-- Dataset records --
:::
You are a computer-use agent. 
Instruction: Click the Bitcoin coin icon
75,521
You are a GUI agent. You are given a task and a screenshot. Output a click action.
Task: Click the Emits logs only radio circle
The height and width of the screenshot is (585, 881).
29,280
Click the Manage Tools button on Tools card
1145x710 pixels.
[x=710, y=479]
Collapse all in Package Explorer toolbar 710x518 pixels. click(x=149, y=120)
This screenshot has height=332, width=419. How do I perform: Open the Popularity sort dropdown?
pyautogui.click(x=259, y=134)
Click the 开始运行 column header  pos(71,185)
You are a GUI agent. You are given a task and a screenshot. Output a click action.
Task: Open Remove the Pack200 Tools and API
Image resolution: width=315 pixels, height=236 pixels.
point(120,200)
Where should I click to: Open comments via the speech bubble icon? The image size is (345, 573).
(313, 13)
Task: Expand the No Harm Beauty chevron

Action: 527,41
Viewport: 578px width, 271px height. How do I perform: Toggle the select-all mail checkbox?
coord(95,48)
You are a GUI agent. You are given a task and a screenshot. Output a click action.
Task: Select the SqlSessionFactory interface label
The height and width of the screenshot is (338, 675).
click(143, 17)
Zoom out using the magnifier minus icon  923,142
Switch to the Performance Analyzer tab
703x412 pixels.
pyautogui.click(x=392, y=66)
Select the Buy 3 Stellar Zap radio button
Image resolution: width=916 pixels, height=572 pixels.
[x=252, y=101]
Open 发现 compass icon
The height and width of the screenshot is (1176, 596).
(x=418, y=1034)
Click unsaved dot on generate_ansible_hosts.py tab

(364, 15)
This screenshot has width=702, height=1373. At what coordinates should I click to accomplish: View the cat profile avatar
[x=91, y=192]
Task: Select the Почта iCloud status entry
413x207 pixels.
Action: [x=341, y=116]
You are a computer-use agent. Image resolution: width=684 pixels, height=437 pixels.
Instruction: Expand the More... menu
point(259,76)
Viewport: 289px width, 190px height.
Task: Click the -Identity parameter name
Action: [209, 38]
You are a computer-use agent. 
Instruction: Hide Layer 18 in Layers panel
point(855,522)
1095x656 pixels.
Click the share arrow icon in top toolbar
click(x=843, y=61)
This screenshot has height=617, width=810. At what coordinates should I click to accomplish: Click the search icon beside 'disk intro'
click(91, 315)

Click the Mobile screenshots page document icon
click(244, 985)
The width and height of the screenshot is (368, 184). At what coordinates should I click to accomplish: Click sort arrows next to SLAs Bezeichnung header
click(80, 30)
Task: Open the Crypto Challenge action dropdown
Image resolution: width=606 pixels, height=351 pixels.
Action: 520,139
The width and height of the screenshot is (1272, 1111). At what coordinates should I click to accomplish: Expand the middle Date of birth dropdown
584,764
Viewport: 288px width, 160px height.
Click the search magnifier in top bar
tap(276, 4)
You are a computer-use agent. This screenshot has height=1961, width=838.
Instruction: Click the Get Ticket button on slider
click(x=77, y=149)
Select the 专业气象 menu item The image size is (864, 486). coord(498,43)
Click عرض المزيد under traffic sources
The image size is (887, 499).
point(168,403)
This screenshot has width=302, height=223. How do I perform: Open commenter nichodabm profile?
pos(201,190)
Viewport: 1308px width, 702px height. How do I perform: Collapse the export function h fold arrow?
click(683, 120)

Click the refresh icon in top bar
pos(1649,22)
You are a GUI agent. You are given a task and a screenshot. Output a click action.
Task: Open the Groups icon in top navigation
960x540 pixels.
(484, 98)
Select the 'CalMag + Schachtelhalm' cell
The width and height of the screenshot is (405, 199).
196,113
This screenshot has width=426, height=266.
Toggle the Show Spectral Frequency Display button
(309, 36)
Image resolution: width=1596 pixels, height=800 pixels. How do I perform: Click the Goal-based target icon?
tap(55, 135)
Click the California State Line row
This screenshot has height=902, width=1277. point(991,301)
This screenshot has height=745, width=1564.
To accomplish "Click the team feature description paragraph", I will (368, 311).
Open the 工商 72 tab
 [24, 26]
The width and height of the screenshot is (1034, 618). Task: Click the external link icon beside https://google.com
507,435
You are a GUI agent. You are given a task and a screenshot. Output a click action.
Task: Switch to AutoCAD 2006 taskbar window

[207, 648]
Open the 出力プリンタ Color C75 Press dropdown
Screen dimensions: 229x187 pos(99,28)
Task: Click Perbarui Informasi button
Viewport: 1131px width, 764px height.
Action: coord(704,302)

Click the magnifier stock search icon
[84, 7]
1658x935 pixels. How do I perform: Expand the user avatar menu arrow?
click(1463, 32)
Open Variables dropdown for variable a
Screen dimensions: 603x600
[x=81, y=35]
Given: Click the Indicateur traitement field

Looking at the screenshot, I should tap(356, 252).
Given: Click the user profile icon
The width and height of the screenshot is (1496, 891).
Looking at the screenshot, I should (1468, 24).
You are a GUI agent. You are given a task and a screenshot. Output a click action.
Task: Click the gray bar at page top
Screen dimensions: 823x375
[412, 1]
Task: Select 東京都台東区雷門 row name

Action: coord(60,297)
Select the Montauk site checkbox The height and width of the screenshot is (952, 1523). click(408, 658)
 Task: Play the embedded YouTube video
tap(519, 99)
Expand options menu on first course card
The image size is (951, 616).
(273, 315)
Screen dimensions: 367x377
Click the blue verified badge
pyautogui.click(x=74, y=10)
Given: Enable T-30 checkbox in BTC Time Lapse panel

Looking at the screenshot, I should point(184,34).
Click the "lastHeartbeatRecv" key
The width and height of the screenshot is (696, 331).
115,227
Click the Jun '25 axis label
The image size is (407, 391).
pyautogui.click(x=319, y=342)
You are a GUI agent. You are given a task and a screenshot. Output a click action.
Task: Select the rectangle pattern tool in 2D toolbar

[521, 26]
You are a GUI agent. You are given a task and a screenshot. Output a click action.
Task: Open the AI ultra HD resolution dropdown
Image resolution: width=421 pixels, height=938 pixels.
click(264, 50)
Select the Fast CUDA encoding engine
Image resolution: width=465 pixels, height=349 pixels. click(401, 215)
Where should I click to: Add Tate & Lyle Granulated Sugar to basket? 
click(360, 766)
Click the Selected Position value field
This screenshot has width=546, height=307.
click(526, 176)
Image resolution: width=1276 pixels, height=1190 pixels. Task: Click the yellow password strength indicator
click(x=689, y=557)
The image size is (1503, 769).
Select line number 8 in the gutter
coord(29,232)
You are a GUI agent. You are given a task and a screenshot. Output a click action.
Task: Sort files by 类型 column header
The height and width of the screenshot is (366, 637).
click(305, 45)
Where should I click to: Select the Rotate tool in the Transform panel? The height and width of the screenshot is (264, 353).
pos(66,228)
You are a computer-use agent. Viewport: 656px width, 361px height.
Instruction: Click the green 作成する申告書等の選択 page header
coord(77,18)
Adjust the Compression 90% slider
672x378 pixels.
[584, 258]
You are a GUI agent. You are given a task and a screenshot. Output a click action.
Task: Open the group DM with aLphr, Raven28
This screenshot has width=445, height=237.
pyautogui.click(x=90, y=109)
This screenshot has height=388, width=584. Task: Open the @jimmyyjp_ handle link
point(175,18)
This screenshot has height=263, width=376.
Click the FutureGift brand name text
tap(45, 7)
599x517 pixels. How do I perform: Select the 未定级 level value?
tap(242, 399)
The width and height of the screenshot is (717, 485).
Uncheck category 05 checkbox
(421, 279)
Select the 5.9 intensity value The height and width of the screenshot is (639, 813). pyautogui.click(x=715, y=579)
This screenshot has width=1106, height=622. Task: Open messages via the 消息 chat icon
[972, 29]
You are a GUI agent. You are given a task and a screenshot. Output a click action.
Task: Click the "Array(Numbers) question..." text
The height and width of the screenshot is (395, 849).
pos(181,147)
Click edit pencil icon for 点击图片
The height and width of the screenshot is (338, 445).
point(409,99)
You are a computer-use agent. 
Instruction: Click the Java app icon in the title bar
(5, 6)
:::
-- Instruction --
Write out the lines of the records above verbatim, from the line containing "Zoom out using" through the line containing "(x=418, y=1034)", inclusive.

-- Exercise output --
Zoom out using the magnifier minus icon  923,142
Switch to the Performance Analyzer tab
703x412 pixels.
pyautogui.click(x=392, y=66)
Select the Buy 3 Stellar Zap radio button
Image resolution: width=916 pixels, height=572 pixels.
[x=252, y=101]
Open 发现 compass icon
The height and width of the screenshot is (1176, 596).
(x=418, y=1034)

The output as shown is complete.